L'Auparishtaka était fort pratiqué à Rome du temps de Domitien, ainsi que le montrent les épigrammes suivants de Martial:
L. II, 49. «Je ne veux pas épouser Thalisma, c'est une libertine… mais elle se donne à de jeunes garçons… Je l'épouse.»
L. JI, 50. Contre Lesbie: «Tu suces et tu bois de l'eau, Lesbie; c'est très bien, tu laves l'endroit qui en a besoin.»
L. II, 73. «Lyris suce, même quand elle n'est pas ivre.»
L. 111, 75. Contre Luperculus. «Depuis longtemps, Luperculus, ta mentule a perdu toute vigueur et les aphrodysiaques n'ont pu lui rendre sa vertu. Maintenant tu commences à corrompre à force d'argent des bouches pures, et tu ne réussis pas mieux. Il t'en a bien coûté pour rester impuissant!
L. III, 88. Contre deux frères impudiques. «Ils sont frères jumeaux, mais lèchent chacun un sexe différent; dites s'ils sont plus ressemblants que différents!»

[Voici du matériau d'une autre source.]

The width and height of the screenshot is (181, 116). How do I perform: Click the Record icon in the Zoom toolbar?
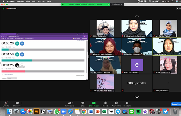point(105,103)
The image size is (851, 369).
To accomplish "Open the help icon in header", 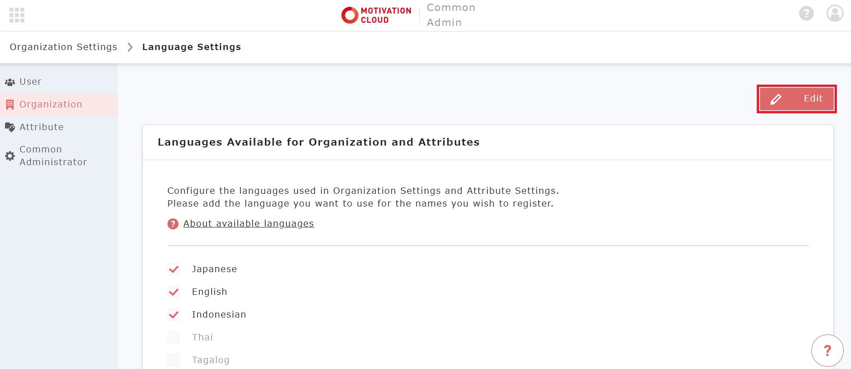I will [x=806, y=14].
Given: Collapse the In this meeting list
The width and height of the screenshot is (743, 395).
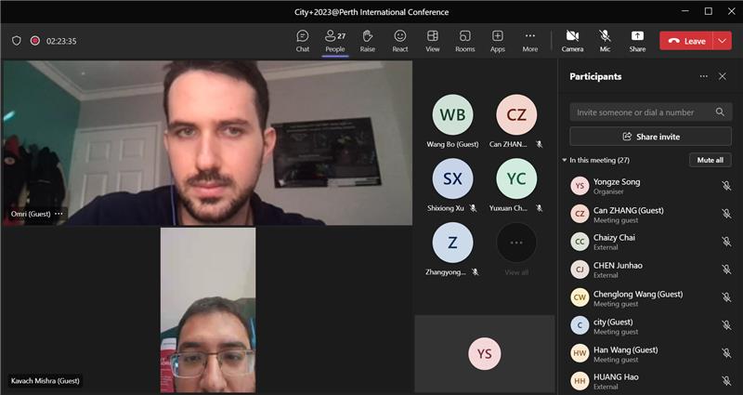Looking at the screenshot, I should tap(565, 161).
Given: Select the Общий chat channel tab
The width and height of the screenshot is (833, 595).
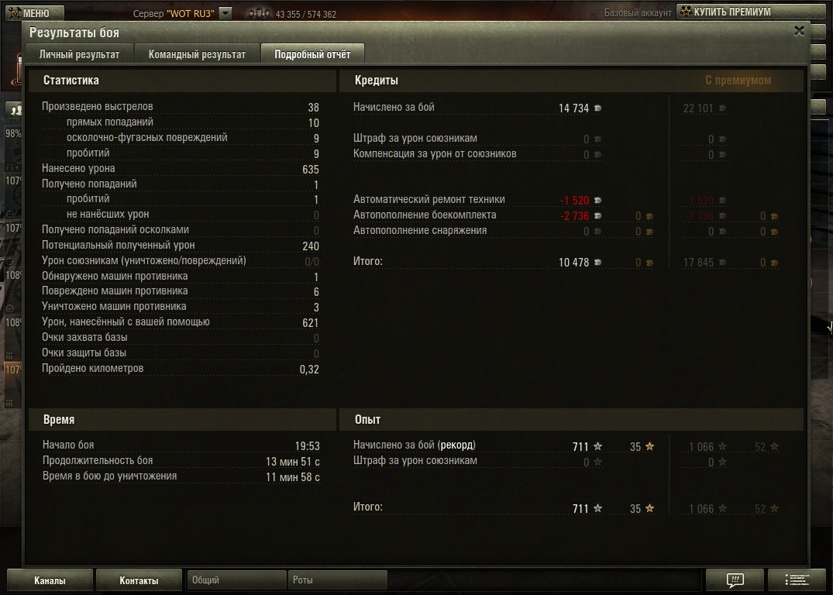Looking at the screenshot, I should pos(236,580).
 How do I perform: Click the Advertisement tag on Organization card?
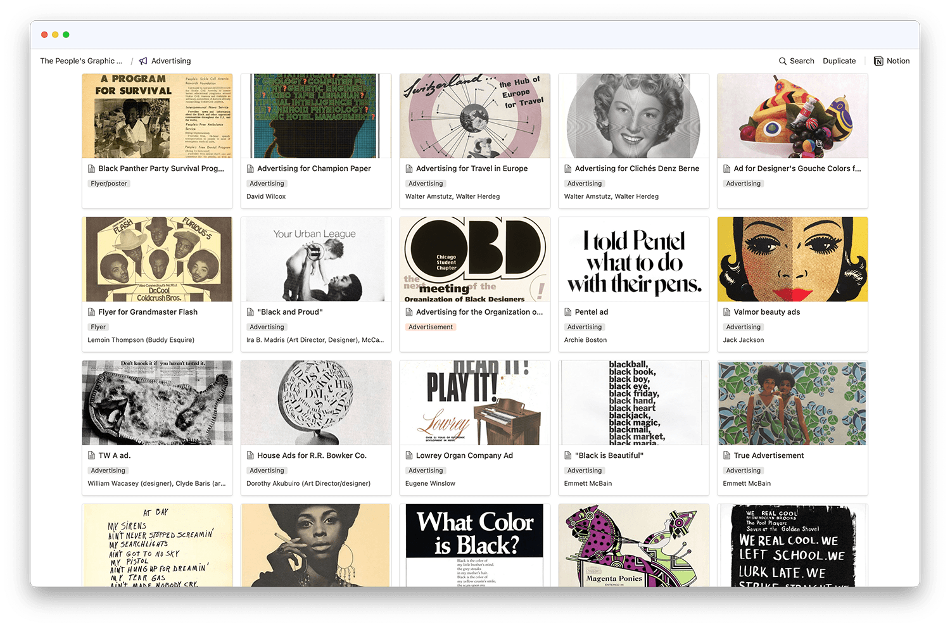point(431,327)
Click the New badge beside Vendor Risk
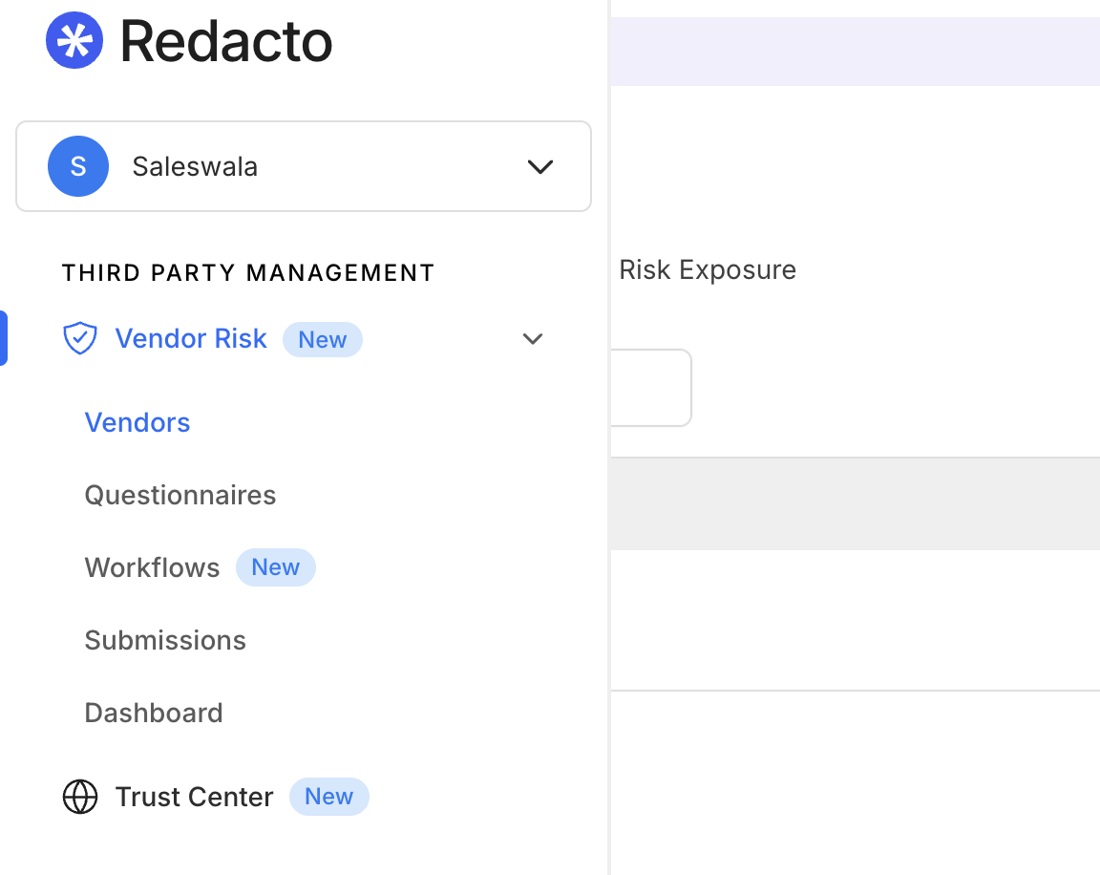Image resolution: width=1100 pixels, height=875 pixels. pyautogui.click(x=322, y=340)
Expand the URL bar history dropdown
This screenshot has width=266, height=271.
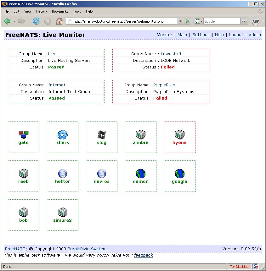tap(180, 21)
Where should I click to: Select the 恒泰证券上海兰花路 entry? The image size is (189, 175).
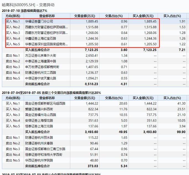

L. III, 96. «Tu lèches ma maîtresse et tu ne lui fais rien autre chose; puis tu babilles comme si tu étais besogneur. Si je t'y prends, Gargitius, je te ferai taire (en te coupant la langue).»
Dans l'épigramme 43 du livre IV, Martial reproche à Coracinus d'être cunnilingue.
L. IV, 50. «Pourquoi, Thaïs, me répéter que je suis trop vieux? on n'est jamais trop vieux pour lécher.»
L. XI, 25. «Cette libertine éhontée, cette connaissance intime de tant de fillettes, la mentule de Lunius, ne peut plus se dresser; gare à sa langue !» Dans l'épigramme 46 du livre XI, Martial conseille l'Auparishtaka à un vieillard.